--- begin ---
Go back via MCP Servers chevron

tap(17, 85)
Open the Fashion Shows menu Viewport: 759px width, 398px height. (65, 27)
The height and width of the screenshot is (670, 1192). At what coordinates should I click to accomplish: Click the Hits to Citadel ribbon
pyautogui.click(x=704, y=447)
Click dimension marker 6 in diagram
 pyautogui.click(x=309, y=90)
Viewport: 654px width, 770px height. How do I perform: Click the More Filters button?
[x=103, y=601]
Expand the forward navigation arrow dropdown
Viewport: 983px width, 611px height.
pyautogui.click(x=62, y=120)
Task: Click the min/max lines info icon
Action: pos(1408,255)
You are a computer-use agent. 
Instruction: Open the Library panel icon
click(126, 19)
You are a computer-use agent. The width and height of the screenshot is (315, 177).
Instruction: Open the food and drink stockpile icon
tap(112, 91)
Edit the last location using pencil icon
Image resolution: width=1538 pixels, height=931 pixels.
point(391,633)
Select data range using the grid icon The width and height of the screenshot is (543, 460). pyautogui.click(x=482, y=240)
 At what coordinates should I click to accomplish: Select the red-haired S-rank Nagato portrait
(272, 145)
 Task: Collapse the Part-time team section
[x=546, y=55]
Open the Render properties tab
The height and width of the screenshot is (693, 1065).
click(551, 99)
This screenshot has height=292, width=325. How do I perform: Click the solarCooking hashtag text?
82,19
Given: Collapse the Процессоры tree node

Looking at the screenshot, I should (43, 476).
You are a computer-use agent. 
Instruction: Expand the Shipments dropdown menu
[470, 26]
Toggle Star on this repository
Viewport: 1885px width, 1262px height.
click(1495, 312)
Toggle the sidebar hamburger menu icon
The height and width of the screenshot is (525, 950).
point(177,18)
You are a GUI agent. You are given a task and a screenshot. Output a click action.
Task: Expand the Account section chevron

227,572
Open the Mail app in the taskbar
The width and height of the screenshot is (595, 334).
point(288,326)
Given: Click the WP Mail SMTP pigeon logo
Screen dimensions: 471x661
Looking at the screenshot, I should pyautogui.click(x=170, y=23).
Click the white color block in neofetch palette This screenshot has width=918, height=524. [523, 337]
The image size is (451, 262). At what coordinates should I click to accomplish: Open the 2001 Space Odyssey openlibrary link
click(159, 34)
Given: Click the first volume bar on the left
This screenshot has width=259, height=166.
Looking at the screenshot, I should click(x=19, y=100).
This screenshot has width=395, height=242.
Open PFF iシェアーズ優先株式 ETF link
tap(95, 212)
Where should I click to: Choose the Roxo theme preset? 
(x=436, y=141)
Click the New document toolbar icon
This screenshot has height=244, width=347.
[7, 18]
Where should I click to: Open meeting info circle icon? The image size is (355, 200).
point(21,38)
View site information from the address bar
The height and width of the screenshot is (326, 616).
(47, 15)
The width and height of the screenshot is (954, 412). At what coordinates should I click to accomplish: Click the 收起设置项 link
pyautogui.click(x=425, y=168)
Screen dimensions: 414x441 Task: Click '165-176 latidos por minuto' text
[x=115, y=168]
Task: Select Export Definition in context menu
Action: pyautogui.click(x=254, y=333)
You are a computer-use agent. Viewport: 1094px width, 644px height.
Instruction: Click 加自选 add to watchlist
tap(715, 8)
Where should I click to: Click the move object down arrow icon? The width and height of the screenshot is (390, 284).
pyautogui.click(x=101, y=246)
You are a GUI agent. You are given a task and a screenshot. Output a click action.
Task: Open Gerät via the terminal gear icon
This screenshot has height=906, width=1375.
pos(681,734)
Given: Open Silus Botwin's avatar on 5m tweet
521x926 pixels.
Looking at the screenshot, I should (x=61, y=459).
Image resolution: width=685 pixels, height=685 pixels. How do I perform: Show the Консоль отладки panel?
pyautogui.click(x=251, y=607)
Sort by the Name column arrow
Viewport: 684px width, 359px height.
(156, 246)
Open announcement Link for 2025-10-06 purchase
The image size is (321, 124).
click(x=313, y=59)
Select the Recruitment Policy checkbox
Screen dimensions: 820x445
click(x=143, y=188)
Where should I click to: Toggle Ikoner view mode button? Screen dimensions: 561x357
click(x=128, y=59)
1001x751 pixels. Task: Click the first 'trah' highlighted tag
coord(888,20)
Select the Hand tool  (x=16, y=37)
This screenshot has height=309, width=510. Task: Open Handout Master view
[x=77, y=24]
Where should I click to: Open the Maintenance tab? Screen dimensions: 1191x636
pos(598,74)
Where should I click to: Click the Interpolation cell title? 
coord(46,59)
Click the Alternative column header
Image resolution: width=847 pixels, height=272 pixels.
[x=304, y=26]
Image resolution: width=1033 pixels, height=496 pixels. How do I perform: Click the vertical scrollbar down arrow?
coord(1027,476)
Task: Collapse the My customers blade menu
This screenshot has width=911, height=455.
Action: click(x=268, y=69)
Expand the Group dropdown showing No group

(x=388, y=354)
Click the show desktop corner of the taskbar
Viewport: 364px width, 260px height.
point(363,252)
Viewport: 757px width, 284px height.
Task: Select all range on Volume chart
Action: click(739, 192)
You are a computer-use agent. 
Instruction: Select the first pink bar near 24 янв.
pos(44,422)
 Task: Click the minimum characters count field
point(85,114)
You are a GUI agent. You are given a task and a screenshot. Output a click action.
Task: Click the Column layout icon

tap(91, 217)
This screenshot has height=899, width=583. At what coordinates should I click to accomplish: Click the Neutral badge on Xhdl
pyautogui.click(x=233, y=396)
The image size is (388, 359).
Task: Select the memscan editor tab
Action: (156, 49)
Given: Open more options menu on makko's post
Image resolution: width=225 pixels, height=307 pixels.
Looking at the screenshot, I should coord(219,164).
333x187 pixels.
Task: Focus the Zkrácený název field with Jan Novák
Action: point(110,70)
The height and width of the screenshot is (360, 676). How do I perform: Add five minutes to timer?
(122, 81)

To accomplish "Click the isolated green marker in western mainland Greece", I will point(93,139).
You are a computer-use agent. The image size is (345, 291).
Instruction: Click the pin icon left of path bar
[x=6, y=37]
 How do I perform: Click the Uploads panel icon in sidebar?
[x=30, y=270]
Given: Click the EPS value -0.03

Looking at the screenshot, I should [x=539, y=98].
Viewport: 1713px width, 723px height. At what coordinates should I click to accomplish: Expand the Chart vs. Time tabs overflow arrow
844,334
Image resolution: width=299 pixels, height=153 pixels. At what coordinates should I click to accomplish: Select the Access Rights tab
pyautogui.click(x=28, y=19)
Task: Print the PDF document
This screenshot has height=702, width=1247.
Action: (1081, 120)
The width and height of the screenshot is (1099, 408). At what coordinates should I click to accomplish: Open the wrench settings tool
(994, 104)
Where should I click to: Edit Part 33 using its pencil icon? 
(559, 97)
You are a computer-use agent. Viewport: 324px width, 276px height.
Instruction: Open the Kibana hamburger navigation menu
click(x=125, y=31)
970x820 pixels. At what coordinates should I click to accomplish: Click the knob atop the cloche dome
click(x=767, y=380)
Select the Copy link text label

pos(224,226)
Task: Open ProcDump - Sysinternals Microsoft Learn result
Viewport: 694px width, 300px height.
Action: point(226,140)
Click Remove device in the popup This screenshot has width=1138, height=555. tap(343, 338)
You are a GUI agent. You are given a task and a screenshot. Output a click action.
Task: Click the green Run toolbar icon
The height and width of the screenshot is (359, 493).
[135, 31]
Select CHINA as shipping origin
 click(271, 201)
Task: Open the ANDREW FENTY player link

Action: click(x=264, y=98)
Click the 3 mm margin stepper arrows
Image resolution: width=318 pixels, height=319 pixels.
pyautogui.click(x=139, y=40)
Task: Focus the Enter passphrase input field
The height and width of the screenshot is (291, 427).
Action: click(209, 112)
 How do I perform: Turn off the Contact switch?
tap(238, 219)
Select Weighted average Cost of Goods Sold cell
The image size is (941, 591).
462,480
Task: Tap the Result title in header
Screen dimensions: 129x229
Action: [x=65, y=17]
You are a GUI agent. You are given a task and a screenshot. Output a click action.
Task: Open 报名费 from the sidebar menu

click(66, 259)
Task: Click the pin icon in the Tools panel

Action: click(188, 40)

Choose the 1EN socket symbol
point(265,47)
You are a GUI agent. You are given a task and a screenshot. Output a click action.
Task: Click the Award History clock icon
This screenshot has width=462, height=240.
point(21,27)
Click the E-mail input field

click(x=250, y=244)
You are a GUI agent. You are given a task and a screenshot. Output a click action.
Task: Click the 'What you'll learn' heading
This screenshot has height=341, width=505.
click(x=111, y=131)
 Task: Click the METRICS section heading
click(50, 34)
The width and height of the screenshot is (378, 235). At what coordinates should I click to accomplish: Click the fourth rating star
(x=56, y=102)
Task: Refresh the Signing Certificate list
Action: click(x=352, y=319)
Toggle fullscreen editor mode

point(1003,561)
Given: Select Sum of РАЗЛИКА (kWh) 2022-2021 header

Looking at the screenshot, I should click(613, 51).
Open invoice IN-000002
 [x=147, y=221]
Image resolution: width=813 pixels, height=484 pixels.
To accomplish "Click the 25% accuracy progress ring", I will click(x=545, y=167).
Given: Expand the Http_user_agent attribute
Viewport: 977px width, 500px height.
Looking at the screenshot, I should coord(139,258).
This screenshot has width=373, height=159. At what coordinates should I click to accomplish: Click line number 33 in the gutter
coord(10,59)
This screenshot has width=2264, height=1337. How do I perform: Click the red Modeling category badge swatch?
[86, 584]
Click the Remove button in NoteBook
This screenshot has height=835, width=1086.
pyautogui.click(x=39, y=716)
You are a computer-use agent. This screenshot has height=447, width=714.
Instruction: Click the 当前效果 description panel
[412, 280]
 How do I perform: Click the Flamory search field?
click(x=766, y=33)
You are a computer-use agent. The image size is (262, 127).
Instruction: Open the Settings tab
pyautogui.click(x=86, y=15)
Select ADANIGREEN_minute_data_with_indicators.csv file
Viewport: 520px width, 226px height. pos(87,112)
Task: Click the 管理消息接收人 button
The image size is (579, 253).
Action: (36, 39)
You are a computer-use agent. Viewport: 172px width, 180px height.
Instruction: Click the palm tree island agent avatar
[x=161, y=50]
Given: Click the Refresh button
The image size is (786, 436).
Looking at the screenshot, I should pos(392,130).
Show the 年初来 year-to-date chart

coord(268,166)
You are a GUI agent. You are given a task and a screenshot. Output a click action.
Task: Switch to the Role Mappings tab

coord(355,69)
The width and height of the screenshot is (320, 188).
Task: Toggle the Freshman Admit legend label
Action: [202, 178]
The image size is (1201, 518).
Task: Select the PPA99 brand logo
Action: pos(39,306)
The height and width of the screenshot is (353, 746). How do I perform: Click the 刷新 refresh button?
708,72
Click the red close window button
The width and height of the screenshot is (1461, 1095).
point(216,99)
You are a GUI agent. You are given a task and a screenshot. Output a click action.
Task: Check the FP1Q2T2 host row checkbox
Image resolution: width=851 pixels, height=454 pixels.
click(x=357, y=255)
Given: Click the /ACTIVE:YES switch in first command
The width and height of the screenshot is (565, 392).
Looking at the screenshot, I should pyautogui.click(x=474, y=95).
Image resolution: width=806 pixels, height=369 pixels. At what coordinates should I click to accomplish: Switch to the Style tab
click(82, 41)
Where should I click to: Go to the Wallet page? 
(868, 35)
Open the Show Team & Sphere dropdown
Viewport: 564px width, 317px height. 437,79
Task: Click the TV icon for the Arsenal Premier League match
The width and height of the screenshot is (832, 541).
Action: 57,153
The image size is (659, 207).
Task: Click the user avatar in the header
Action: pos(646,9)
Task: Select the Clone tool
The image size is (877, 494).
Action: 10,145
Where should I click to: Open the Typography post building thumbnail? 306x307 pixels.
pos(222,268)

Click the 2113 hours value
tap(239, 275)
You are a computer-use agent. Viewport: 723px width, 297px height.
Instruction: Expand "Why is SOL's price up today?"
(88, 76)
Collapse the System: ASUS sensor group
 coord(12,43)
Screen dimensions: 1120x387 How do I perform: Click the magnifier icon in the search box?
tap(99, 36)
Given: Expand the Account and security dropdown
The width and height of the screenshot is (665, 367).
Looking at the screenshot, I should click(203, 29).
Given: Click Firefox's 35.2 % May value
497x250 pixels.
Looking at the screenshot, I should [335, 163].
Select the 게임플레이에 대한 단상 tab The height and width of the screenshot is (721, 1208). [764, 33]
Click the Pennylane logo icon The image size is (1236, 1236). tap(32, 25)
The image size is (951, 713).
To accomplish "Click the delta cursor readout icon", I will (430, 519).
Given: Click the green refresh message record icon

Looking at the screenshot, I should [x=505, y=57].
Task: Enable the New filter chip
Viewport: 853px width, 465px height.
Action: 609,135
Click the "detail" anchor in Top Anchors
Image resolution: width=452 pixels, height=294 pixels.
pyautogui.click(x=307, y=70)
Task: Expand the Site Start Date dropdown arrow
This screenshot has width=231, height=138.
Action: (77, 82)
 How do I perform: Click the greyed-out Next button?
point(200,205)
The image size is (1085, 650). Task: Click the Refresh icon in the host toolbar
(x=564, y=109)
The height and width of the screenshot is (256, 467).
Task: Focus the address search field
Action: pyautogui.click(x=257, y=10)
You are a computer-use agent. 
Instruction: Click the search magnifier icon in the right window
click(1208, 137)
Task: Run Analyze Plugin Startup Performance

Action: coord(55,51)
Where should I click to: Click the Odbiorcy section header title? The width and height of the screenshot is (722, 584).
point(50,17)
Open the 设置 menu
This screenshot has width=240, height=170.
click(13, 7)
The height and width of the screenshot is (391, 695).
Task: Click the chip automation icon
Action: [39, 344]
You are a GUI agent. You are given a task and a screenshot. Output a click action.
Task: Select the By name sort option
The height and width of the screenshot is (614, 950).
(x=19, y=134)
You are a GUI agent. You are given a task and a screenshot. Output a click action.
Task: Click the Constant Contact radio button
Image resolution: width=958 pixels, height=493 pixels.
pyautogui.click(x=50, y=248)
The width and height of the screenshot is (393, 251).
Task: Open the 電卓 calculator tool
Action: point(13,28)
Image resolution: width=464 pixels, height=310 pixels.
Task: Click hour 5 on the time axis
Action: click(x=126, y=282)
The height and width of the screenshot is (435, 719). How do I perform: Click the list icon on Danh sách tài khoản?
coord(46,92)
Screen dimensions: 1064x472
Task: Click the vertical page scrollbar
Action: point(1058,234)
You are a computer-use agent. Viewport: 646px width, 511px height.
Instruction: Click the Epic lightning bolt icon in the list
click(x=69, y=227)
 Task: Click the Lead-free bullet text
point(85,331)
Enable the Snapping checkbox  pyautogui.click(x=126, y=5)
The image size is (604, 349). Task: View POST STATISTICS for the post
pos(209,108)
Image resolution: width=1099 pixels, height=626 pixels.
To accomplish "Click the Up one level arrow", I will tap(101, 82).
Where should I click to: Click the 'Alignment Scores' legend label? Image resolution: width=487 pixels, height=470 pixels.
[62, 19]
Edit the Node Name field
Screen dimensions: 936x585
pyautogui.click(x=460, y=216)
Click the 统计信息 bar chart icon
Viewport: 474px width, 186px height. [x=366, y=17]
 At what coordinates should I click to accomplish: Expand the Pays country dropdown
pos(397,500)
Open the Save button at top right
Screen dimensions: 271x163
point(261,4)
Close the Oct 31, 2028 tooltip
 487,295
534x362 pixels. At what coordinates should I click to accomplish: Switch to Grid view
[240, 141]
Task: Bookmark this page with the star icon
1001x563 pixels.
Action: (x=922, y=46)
--- end ---
• _TASK OBJECTIVE_:
Transcribe the lines without any changes, covering the stretch from the start of the records through the line containing "click(126, 19)".

• _FINAL RESULT_:
Go back via MCP Servers chevron

tap(17, 85)
Open the Fashion Shows menu Viewport: 759px width, 398px height. (65, 27)
The height and width of the screenshot is (670, 1192). At what coordinates should I click to accomplish: Click the Hits to Citadel ribbon
pyautogui.click(x=704, y=447)
Click dimension marker 6 in diagram
 pyautogui.click(x=309, y=90)
Viewport: 654px width, 770px height. How do I perform: Click the More Filters button?
[x=103, y=601]
Expand the forward navigation arrow dropdown
Viewport: 983px width, 611px height.
pyautogui.click(x=62, y=120)
Task: Click the min/max lines info icon
Action: pos(1408,255)
You are a computer-use agent. 
Instruction: Open the Library panel icon
click(126, 19)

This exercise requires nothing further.